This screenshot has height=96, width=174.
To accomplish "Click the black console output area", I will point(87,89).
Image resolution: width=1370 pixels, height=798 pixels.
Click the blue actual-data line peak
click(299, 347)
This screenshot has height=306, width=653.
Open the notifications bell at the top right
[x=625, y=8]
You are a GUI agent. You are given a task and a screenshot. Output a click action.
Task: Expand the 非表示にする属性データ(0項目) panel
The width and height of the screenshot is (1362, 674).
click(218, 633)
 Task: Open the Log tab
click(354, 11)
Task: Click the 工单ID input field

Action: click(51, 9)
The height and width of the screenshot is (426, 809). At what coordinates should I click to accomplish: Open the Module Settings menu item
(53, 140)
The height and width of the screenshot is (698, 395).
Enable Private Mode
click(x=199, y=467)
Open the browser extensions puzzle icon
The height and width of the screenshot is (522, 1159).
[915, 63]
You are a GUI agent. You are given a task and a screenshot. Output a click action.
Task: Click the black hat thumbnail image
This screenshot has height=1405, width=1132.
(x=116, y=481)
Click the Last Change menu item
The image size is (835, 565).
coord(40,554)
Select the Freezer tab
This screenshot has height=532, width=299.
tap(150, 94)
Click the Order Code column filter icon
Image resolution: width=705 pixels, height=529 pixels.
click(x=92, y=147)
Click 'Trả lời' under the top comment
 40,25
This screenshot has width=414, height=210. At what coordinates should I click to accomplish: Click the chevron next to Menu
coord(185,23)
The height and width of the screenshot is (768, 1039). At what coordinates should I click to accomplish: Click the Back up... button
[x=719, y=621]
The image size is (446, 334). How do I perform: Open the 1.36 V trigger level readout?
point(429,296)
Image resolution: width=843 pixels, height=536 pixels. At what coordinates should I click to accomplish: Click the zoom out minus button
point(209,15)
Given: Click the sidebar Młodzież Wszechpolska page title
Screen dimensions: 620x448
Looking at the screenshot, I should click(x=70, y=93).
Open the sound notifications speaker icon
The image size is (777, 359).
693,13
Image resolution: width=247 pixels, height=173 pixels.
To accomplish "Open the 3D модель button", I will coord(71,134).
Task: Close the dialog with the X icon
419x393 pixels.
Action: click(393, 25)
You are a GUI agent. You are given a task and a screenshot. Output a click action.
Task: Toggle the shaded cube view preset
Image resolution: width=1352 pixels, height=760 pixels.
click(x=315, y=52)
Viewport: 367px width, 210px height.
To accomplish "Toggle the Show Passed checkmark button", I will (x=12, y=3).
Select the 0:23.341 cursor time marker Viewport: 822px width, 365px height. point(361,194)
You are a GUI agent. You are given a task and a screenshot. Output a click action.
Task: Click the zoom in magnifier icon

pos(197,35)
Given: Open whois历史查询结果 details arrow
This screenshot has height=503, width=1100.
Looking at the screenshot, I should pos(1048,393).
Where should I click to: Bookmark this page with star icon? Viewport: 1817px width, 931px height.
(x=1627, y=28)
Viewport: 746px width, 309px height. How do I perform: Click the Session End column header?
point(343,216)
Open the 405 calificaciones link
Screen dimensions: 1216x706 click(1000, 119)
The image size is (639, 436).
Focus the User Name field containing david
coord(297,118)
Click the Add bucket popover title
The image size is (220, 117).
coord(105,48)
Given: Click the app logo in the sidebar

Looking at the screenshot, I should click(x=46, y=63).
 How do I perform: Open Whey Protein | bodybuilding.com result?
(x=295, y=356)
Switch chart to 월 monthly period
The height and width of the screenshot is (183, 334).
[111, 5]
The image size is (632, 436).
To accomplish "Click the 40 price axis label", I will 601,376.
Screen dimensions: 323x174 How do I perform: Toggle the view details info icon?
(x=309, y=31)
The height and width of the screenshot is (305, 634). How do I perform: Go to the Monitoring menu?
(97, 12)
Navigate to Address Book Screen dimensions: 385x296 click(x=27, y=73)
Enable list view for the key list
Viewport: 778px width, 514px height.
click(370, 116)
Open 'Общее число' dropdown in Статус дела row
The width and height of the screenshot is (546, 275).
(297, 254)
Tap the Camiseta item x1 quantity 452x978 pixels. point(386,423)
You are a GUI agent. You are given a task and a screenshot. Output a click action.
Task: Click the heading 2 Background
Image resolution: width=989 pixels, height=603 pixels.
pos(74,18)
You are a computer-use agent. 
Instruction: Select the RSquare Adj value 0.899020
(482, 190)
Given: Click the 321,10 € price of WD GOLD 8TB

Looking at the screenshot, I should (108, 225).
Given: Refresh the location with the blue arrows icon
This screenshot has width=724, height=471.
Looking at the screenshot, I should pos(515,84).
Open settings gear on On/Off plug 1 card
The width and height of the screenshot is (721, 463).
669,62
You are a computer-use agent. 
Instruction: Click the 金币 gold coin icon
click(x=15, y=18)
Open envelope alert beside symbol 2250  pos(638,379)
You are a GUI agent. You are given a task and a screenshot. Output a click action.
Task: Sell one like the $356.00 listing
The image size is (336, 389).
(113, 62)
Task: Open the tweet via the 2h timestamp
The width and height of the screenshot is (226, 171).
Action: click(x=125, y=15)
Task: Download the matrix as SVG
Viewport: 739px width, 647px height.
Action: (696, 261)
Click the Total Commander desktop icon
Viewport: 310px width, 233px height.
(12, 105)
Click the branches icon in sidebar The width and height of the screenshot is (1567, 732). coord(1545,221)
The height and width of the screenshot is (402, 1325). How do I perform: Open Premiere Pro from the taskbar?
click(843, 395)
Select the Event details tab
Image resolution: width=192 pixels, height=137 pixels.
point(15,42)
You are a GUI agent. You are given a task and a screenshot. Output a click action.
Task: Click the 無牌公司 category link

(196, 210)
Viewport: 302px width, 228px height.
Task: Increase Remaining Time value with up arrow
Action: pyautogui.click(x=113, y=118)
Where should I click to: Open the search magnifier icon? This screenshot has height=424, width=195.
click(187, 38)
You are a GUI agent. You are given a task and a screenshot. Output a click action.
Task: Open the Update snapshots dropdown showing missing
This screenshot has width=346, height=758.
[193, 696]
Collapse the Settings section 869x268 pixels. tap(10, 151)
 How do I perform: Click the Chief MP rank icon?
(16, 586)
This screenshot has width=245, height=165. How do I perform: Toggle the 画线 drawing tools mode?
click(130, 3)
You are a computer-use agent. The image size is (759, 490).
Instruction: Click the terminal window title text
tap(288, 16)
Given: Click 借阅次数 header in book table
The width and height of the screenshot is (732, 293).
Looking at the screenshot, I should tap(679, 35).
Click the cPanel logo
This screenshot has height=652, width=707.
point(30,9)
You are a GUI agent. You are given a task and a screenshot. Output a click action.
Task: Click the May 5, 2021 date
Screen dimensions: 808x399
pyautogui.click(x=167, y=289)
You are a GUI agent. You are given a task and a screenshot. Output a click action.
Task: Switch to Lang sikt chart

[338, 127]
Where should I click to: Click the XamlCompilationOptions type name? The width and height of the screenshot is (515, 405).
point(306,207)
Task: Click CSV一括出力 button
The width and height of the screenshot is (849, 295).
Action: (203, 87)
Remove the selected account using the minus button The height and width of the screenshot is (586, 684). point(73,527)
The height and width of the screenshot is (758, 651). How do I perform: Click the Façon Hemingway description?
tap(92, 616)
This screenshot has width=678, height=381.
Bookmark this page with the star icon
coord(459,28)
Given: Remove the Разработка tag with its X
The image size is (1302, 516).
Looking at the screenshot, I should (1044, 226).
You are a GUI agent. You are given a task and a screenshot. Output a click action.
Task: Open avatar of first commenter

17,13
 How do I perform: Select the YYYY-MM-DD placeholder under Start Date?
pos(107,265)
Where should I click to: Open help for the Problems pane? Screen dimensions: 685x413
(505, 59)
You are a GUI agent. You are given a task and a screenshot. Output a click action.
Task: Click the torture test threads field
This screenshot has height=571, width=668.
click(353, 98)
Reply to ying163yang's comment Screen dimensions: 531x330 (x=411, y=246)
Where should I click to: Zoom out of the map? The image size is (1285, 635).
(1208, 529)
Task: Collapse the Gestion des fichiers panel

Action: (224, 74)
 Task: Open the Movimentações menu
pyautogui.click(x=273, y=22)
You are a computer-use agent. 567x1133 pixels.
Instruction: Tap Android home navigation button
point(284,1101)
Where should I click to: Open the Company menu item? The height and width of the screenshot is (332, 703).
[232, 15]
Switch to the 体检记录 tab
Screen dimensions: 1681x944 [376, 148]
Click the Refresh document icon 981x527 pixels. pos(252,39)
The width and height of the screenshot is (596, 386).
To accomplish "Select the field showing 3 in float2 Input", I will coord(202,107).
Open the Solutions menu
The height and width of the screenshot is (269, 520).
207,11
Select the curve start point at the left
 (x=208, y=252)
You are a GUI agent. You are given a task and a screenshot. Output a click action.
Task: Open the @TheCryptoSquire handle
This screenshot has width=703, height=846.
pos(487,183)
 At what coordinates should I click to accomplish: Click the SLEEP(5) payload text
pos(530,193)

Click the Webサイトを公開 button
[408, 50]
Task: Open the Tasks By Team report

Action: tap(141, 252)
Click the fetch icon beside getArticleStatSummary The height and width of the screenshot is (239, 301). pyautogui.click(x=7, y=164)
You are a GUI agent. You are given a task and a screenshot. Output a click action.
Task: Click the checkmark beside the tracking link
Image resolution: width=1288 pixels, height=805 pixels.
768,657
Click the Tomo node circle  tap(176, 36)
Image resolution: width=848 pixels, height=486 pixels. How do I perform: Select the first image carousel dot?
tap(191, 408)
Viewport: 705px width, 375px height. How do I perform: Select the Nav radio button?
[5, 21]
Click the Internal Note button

:: Your assignment ::
Take from the material above the lines running from the one with "Click the Total Commander desktop icon" through the one with "Click the branches", and repeat them exactly, with nothing else.

:: Solution to the problem ::
Click the Total Commander desktop icon
Viewport: 310px width, 233px height.
(12, 105)
Click the branches icon in sidebar The width and height of the screenshot is (1567, 732). coord(1545,221)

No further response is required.